(Requirement)
Starting with the line that contains "This screenshot has width=1411, height=552." and stopping after the line that contains "Screen dimensions: 1300x848", return each line below exactly as written, with no others.

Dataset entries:
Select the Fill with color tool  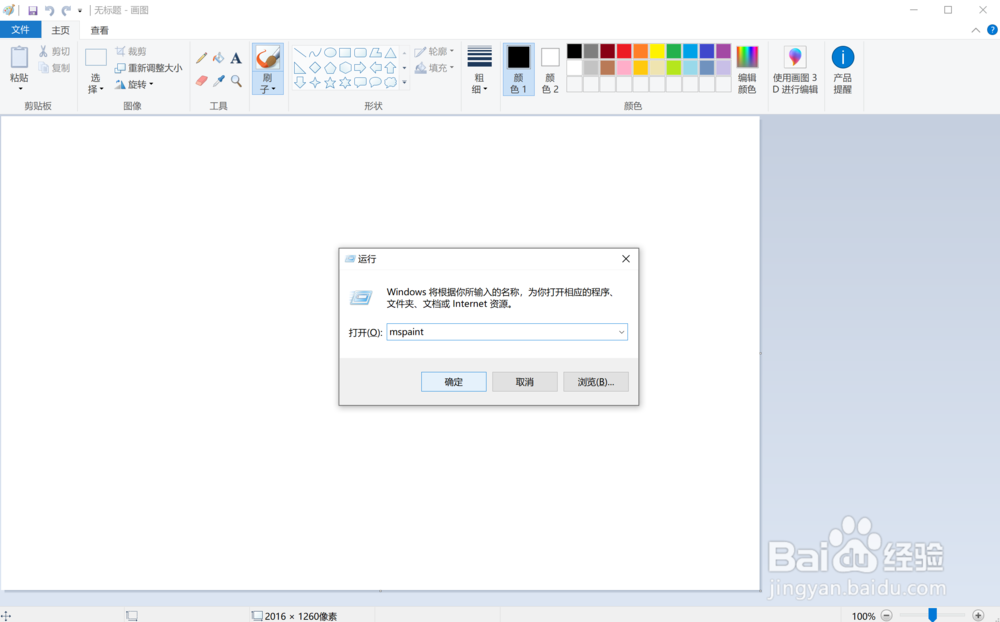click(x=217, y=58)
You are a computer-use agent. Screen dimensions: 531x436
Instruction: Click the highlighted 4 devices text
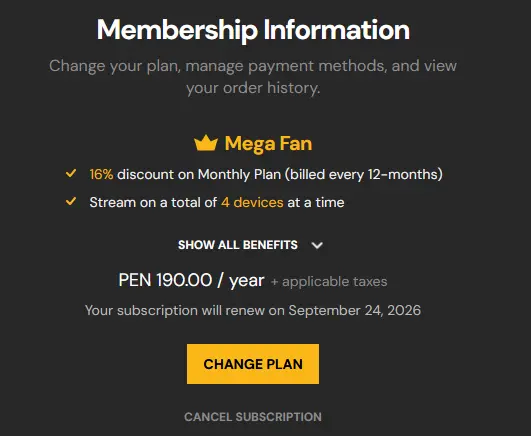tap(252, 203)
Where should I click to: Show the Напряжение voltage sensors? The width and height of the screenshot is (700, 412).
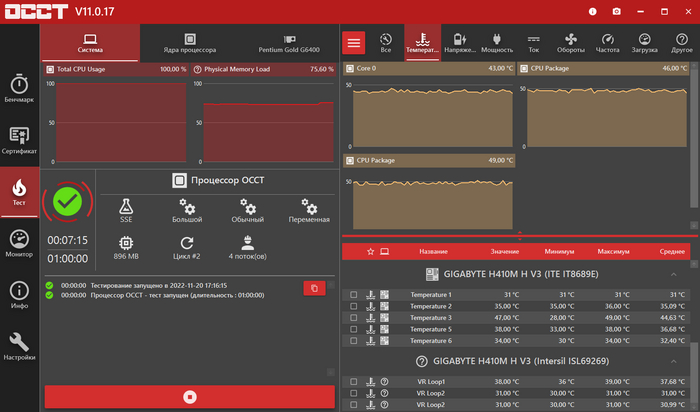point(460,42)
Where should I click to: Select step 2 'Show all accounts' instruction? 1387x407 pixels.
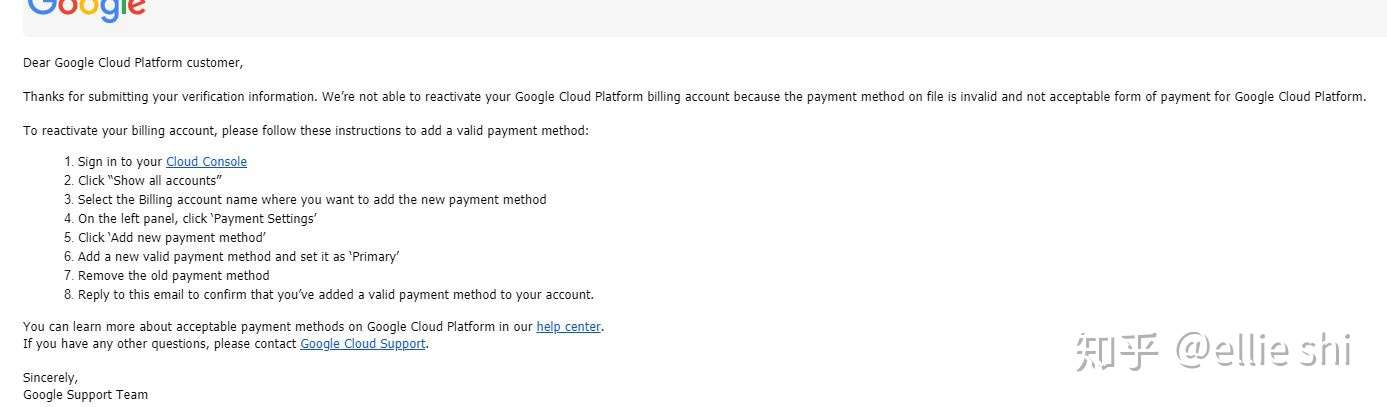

* * *

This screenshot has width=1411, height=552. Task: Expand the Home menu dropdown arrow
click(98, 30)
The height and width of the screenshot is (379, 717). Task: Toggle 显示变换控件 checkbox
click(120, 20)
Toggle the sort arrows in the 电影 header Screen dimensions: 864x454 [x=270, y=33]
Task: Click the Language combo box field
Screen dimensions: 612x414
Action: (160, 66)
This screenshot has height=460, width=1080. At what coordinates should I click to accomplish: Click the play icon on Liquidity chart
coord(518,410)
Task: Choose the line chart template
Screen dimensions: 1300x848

---

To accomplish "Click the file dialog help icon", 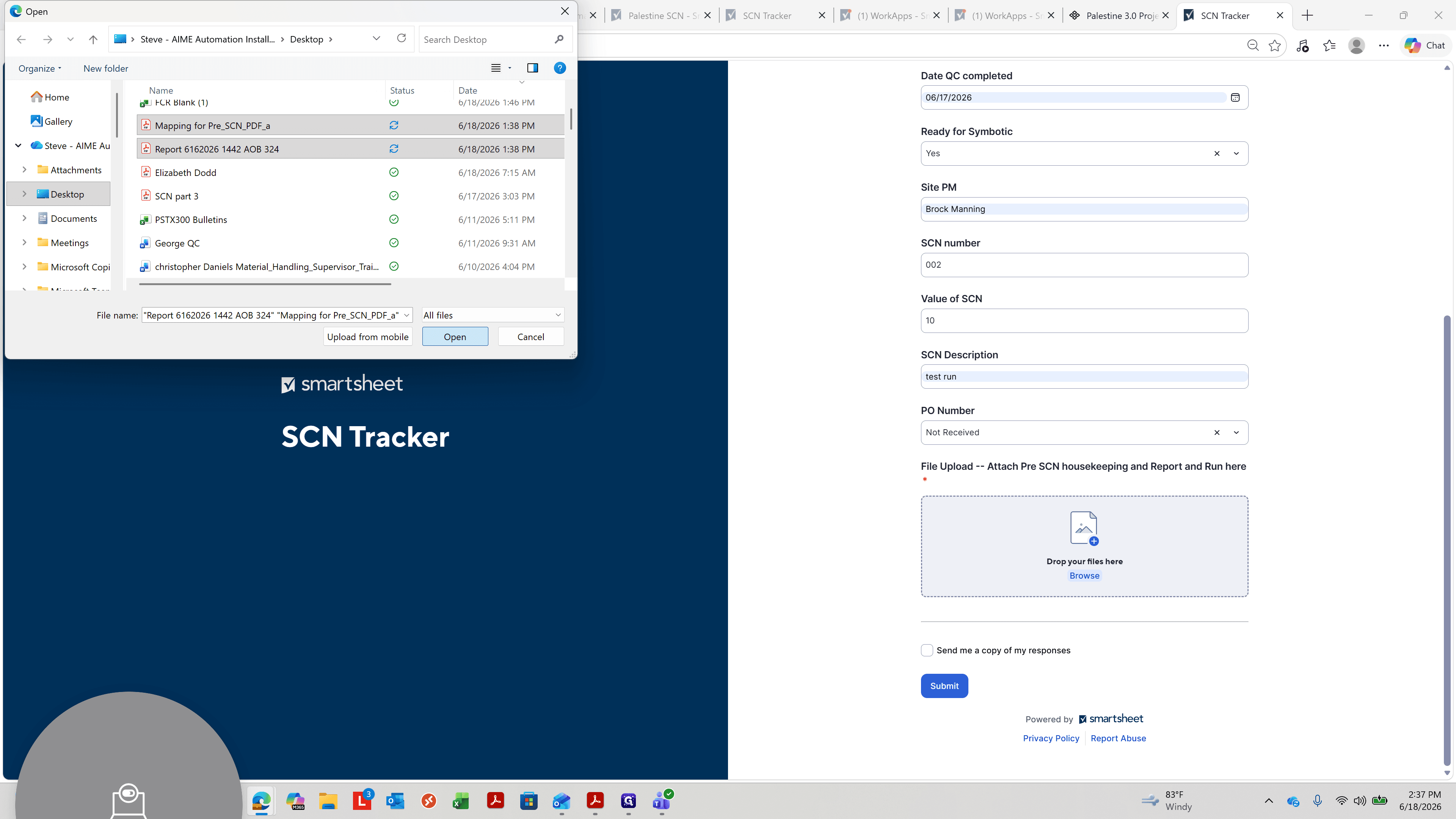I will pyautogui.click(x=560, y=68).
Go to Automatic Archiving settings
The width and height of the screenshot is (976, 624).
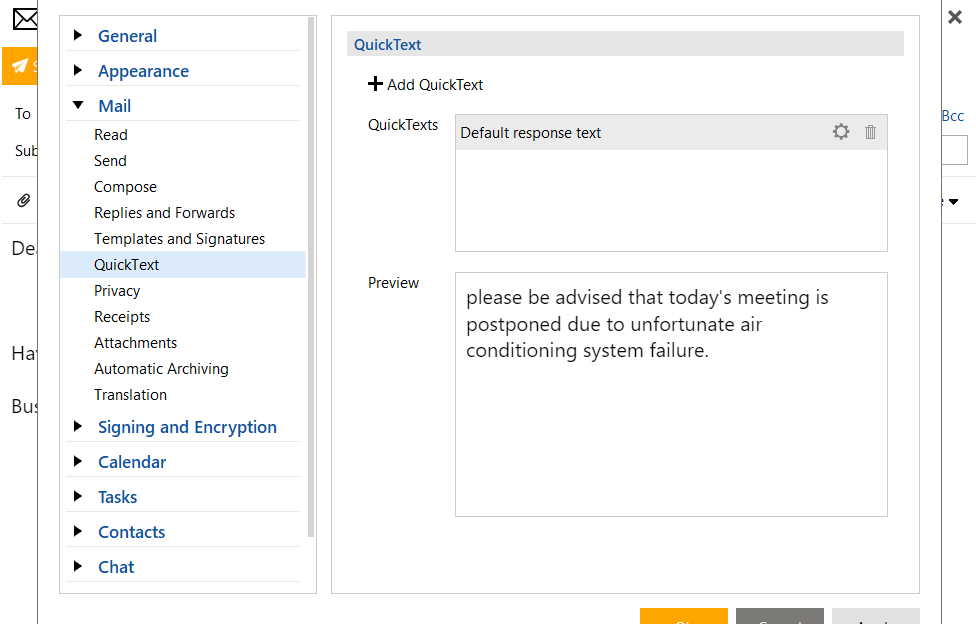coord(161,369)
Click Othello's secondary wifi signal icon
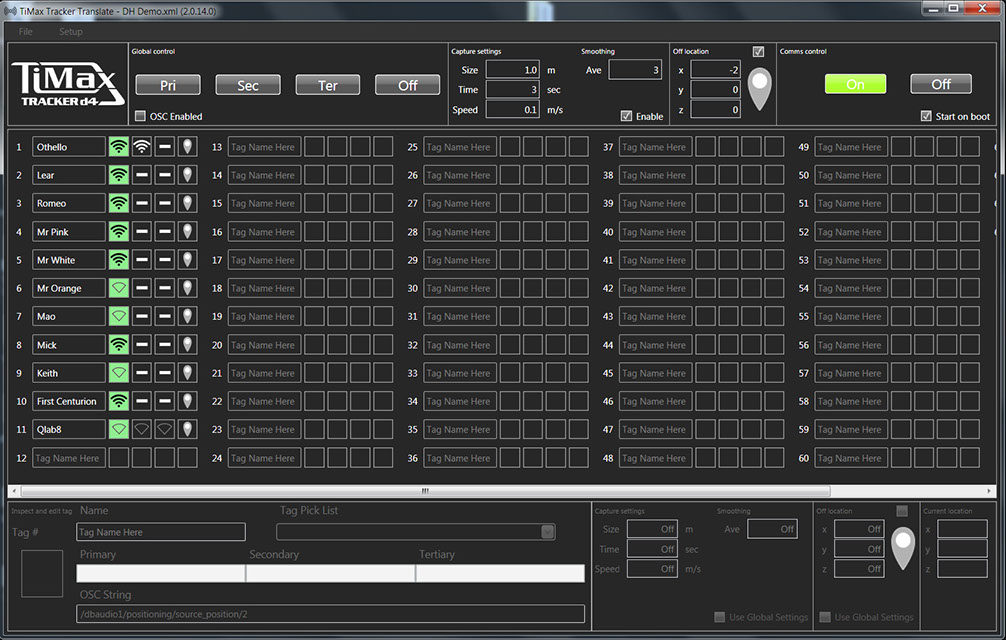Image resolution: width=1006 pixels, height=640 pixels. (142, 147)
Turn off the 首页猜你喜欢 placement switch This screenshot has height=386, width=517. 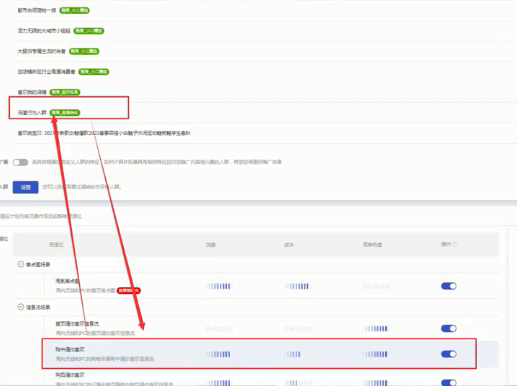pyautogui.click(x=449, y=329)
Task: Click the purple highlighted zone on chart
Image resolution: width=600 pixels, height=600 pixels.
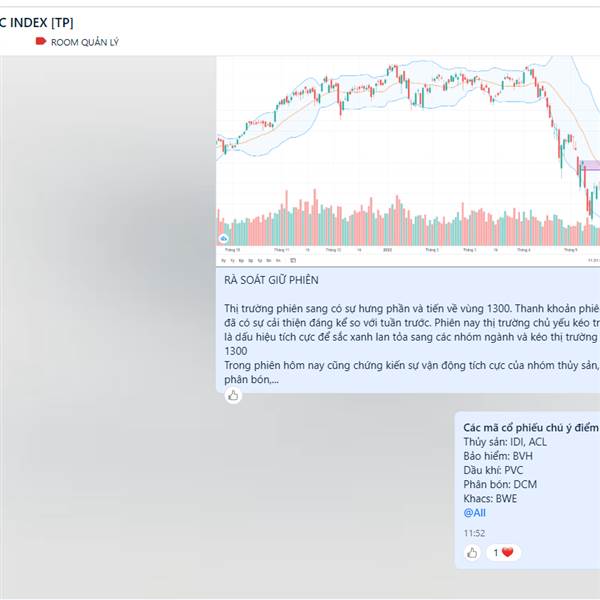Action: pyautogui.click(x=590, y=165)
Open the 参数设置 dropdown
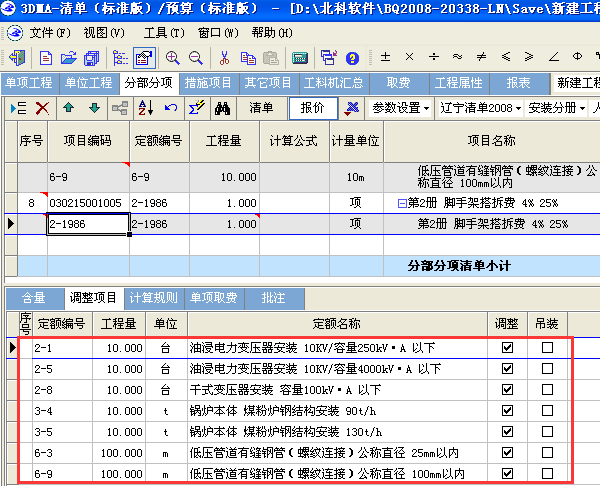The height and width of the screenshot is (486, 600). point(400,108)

(Finished task)
This screenshot has width=1411, height=552. Task: Expand the Home menu dropdown arrow
click(98, 30)
The height and width of the screenshot is (379, 717). Task: Toggle 显示变换控件 checkbox
click(120, 20)
Toggle the sort arrows in the 电影 header Screen dimensions: 864x454 [x=270, y=33]
Task: Click the Language combo box field
Screen dimensions: 612x414
Action: (160, 66)
This screenshot has height=460, width=1080. At what coordinates should I click to accomplish: Click the play icon on Liquidity chart
coord(518,410)
Task: Choose the line chart template
Screen dimensions: 1300x848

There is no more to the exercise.